- Assigned task -
Would you print, word for word, only the lines running from the line with "Given: Toggle the Floor grid display" to the last line of the entries, without the pictures?

(Stored items)
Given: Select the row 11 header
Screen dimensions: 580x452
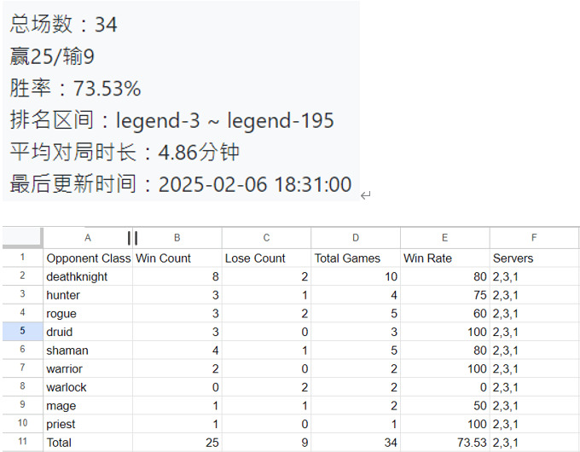Looking at the screenshot, I should tap(22, 443).
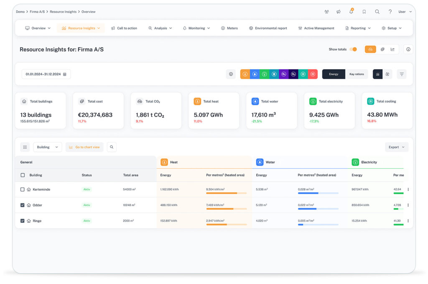
Task: Click the notification bell icon
Action: 351,12
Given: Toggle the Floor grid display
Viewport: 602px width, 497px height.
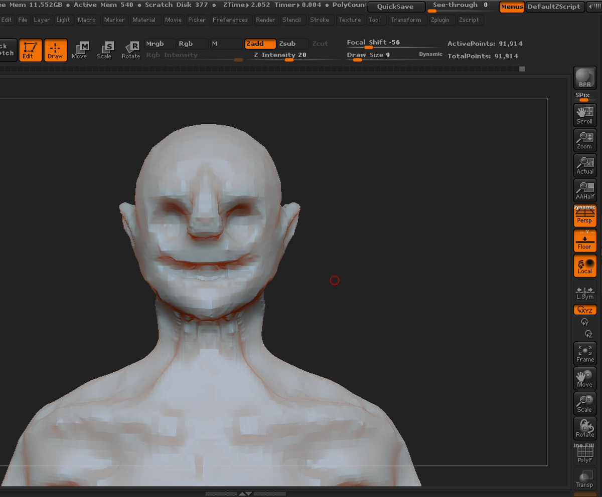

- Reply -
Given: Toggle the Floor grid display
Viewport: 602px width, 497px height.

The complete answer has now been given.